Der Wert der Volksüberlieferungen für Sprache und Poesie, für Kultur- und Sittengeschichte, für christliche Kunst und Symbolik ist bei uns nicht so schnell anerkannt worden, als vieles andere, was uns ferner liegt. Nur allmählich, nach langem Umherirren in der Fremde, kehrt man seit 50 Jahren zurück in die Heimat und lernt auch des eigenen Volkes Sinn und Art verstehen. Wer sich bis jetzt noch nicht gekümmert hat um des Volkes Naturglauben, Sitte und Brauch, um die wissenschaftlichen Bestrebungen für deutsche Mythologie und deutsches Altertum, der wird schwer begreifen, warum man derlei Dinge durch den Druck der Nachwelt überliefert. Zur Verständigung haben indes Grimm, Wolf, Müllenhoff, Kühn, Panzer, Weinhold, Rochholz u.a. so viel geschrieben, daß es hier überflüssig erscheint, dem hellen Tage noch ein Licht anzuzünden.

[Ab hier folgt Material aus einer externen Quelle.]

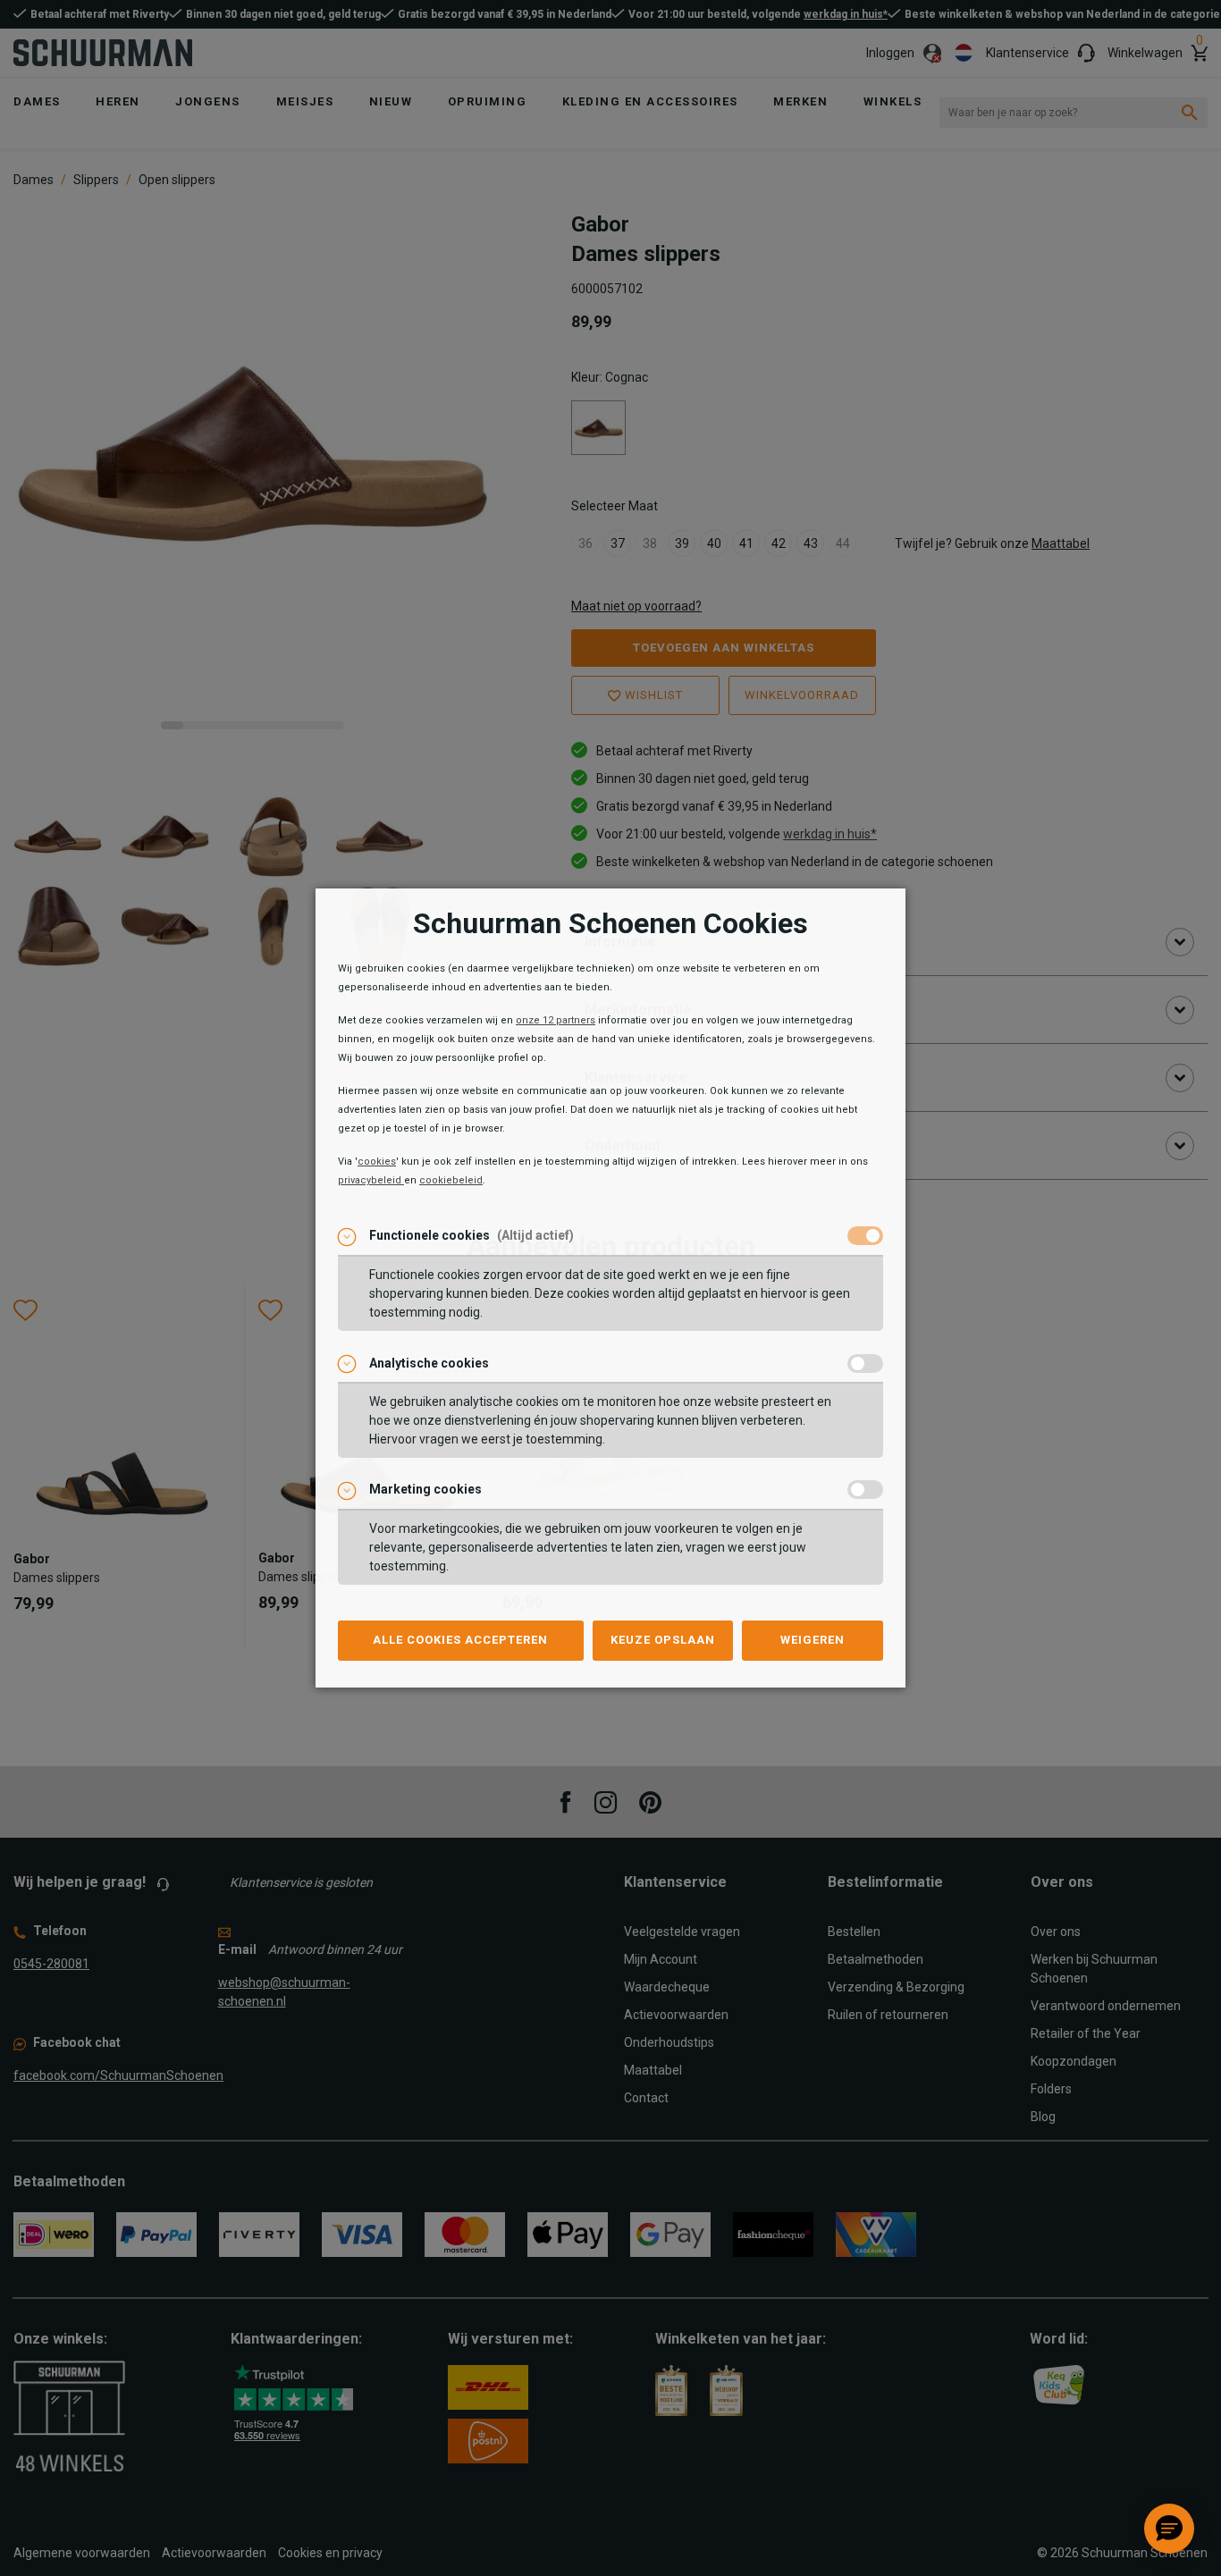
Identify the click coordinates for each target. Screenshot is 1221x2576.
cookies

Für solche, die romantische Geschichten, Schwanke und dergleichen Lesefutter suchen, ist dieses Buch nicht geschrieben, ebensowenig für die Jugend. Die Alpensagen habe ich für solche gesammelt, die Interesse haben an der schlichten Naturdichtung und Anschauungsweise des deutschen Volkes. Den Freunden des deutschen Altertums, insbesondere den Kennern deutscher Mythologie, denen ich hier zum ersten Mal auf diesem Feld begegne, habe ich meinen Standpunkt anzudeuten.

Was wir anstreben, darüber kann kein Zweifel mehr sein. Als der kräftige Stamm der Naturreligion abdorrte, und die warme Sonne des Christentums neue Sprossen hervorlockte, trieb die alte Wurzel noch einzelne Schößlinge, deren abgefallene Blätter wir auflesen, um uns, so gut es noch geht, ein Bild zusammenzusetzen von dem alten Baum. Die gesammelten Blätter tragen die Färbung des Ortes und der Zeit, und nur mühsam erkennt man noch die letzten Spuren des ursprünglichen Grüns.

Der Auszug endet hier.